- BRANO DA LEGGERE -
Potrebbe essere vero che, tra i mendicanti buddisti, che vivono di carità nella sporcizia e nella povertà, c’è chi si sente perfettamente felice e che non prova invidia per nessun nababbo. Ad ogni modo, è un dato di fatto che per la stragrande maggioranza delle persone una vita simile sarebbe insopportabile. In tutti costoro l’impulso a migliorare costantemente la proprie condizioni materiali di vita è innato. Chi potrebbe indicare un mendicante asiatico come esempio per un americano medio? Uno dei più rilevanti successi del capitalismo è il netto abbassamento della mortalità infantile. Chi negherebbe che anche solo questo fenomeno ha eliminato una delle cause dell’infelicità di molte persone?
Non meno assurda è la seconda critica mossa al capitalismo: ossia che le innovazioni tecnologiche e terapeutiche non beneficiano tutte le persone. I cambiamenti nelle condizioni umane sono il frutto del lavoro pionieristico degli individui più intelligenti ed energici. Questi uomini sono in testa, e il resto dell’umanità li segue piano piano. L’innovazione è prima un lusso per pochi, per poi diventare alla portata di tutti. Non è ragionevole criticare l’uso delle scarpe e delle forchette perché questi oggetti si sono diffusi lentamente o perché anche oggi molte persone non ne fanno uso. Le dame e i signori raffinati che per primi iniziarono a usare il sapone erano prodromi della produzione su larga scala del sapone per l’uomo della strada. Se coloro che oggi possono comprare un televisore dovessero astenersi dall’acquistarlo perché alcuni non se lo possono permettere, non favorirebbero ma ostacolerebbero la diffusione di quest’invenzione.
Ci sono poi dei critici che si lamentano del capitalismo perché secondo loro equivale a materialismo. Non possono fare a meno di ammettere che il capitalismo ha la tendenza di migliorare le condizioni materiali dell’umanità. Ma, sostengono, ha allontanato l’uomo dagli slanci più elevati e nobili. Soddisfa il corpo, ma non nutre le anime e le menti. Ha portato al decadimento delle arti; sono lontani i tempi dei grandi poeti, dei pittori, degli scultori, degli architetti… La nostra epoca ha prodotto solo robaccia.
Il giudizio riguardo alle opere d’arte è completamente soggettivo. Alcuni amano quello che altri detestano. Non c’è un metro adatto a misurare il valore artistico-estetico di una poesia o di un’infrastruttura. Coloro che rimangono estasiati dinanzi alla cattedrale di Chartres o a Las Meninas di Velasquez potrebbero pensare che tutti quelli a cui non piacciono queste meraviglie siano rozzi. Molti studenti si annoiano a morte quando a scuola sono costretti a leggere Amleto. Solo le persone dotate di una certa sensibilità artistica sono in grado di apprezzare il lavoro di un artista.

- ELENCO DELLE RIGHE -

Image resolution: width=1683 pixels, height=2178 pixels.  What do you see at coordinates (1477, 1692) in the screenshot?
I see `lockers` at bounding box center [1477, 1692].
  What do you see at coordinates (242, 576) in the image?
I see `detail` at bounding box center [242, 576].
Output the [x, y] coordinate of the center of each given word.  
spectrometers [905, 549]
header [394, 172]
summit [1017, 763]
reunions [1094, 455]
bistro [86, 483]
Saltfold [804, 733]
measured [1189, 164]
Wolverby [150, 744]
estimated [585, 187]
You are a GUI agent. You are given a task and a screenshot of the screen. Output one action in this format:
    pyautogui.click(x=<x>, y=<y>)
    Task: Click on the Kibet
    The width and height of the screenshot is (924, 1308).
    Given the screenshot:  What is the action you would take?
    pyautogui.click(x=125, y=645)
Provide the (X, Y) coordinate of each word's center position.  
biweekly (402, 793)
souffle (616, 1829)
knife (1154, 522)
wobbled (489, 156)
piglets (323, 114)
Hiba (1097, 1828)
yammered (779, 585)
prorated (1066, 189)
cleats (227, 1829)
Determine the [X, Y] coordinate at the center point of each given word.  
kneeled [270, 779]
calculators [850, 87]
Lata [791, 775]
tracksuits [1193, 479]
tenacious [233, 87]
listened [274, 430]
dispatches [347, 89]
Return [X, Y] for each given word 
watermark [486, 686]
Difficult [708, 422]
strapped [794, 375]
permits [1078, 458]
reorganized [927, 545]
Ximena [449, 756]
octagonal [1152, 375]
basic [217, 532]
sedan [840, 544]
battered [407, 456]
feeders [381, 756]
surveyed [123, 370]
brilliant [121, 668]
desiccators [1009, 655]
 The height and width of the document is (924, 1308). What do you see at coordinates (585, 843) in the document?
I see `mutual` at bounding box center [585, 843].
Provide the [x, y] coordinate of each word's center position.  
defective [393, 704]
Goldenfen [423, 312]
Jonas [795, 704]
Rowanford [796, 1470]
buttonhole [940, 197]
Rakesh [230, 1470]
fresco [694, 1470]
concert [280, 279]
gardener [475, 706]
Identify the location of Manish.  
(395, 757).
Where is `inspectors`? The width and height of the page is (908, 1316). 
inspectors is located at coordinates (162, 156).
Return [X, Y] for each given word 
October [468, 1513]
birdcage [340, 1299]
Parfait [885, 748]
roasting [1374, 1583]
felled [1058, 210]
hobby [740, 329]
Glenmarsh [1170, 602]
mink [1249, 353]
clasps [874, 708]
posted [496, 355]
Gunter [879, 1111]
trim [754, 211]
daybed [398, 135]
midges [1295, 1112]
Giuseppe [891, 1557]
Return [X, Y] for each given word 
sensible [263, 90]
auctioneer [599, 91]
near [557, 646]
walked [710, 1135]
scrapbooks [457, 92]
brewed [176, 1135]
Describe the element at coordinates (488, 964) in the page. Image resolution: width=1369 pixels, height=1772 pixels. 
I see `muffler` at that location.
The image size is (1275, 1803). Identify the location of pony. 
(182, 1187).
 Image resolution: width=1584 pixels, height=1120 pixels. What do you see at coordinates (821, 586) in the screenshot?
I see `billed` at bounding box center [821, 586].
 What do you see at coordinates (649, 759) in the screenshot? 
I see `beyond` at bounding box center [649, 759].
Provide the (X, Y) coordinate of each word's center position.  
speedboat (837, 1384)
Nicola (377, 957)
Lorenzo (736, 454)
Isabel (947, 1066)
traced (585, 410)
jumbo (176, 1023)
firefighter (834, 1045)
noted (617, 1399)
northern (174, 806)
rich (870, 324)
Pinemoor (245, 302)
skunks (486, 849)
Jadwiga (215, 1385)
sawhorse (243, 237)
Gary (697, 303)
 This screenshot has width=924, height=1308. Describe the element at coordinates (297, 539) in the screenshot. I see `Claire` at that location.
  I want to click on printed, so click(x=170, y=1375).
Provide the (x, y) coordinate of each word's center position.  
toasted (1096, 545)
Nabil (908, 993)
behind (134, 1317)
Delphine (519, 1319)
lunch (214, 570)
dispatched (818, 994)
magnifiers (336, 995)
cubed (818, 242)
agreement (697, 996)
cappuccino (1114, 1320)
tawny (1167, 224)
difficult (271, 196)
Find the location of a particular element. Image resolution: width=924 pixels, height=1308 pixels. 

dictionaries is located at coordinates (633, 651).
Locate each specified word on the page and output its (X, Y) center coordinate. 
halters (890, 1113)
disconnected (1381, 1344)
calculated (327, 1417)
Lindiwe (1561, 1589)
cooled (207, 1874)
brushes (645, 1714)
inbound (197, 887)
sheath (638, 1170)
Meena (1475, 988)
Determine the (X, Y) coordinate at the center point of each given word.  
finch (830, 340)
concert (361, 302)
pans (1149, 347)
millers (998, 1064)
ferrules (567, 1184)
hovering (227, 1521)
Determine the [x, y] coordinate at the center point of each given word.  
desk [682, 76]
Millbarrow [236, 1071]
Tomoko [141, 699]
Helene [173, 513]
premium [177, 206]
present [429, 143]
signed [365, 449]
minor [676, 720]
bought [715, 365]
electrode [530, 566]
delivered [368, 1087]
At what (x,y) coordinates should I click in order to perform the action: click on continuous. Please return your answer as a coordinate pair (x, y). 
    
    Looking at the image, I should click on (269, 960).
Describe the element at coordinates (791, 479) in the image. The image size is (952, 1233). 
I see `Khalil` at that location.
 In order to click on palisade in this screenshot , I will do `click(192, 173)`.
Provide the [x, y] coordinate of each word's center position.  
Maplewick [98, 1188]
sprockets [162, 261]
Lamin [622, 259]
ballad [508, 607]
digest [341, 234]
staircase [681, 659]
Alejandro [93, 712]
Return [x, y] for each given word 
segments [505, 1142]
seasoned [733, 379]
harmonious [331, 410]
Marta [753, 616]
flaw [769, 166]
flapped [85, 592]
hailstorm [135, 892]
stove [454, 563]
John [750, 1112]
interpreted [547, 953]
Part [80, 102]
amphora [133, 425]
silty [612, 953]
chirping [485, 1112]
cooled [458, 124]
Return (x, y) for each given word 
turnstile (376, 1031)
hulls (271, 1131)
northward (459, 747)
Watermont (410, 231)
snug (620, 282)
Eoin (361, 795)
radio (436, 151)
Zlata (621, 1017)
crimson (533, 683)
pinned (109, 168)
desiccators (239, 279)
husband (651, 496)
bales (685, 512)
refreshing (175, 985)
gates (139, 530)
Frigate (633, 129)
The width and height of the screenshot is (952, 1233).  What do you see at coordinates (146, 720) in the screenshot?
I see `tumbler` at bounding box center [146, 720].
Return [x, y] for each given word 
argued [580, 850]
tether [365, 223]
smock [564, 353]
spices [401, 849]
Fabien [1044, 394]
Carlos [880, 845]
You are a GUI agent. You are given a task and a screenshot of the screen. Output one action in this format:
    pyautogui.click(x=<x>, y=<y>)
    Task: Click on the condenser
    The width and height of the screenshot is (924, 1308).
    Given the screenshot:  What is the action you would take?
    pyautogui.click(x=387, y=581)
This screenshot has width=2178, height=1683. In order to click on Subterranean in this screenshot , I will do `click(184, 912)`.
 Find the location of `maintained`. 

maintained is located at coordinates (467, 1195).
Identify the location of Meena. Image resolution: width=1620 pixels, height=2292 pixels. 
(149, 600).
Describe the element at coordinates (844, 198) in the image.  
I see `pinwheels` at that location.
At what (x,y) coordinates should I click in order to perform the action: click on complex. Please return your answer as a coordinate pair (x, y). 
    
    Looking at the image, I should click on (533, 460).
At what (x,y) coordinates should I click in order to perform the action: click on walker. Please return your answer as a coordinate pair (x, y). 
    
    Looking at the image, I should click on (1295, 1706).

- RICHIESTA -
Prosegua il brano sulle critiche al capitalismo, riprendendo subito dopo la sua ultima frase.

- RISPOSTA ALL'ESERCIZIO -
Tra coloro che si pongono come persone colte c’è molta ipocrisia. Si danno arie da intenditori, e fingono entusiasmo per opere del passato, e apprezzamento per artisti deceduti molto tempo fa. Non mostrano tanto trasporto per gli artisti contemporanei, che ancora cercano di farsi un nome. L’adorazione superficiale per i maestri del passato non è per loro che un mezzo con cui screditare e ridicolizzare i nuovi artisti che hanno il coraggio di rompere gli schemi tradizionali e delinearne altri innovativi.
John Ruskin sarà ricordato- con Carlyle, gli Webb, Bernard Shaw e altri ancora- come uno di coloro che hanno seppellito la libertà, la civiltà e la ricchezza britanniche. Personaggio squallido in privato quanto in pubblico, ha tessuto le lodi della guerra e dei massacri, e ha fanaticamente calunniato dottrine di economia politica che non ha mai compreso. Era un intollerante detrattore dell’economia di mercato, un romantico apologo delle gilde. Ha reso omaggio alle opere d’arte più antiche. Ma quando si è trovato dinanzi al lavoro di un grande artista vivente, Whistler, lo ha apostrofato con un linguaggio tanto osceno e violento che è stato denunciato per diffamazione, ed è stato giudicato colpevole dalla corte. Il pregiudizio secondo cui il capitalismo, oltre ad essere un pessimo sistema economico, ha sostituito la bellezza con l’orrido, la grandezza con la meschinità, l’arte con la spazzatura è diventato di moda grazie agli scritti di Ruskin.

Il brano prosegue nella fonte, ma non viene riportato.